▸ Brief
Your answer should be an exact copy of the listing.

▸ Given entries
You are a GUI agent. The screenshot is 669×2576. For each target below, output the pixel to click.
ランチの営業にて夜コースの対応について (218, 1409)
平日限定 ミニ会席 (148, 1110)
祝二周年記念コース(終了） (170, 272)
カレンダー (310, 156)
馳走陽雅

▸ Solution to the problem
You are a GUI agent. The screenshot is 669×2576. For each target below, output the pixel to click.
ランチの営業にて夜コースの対応について (218, 1409)
平日限定 ミニ会席 (148, 1110)
祝二周年記念コース(終了） (170, 272)
カレンダー (310, 156)
馳走陽雅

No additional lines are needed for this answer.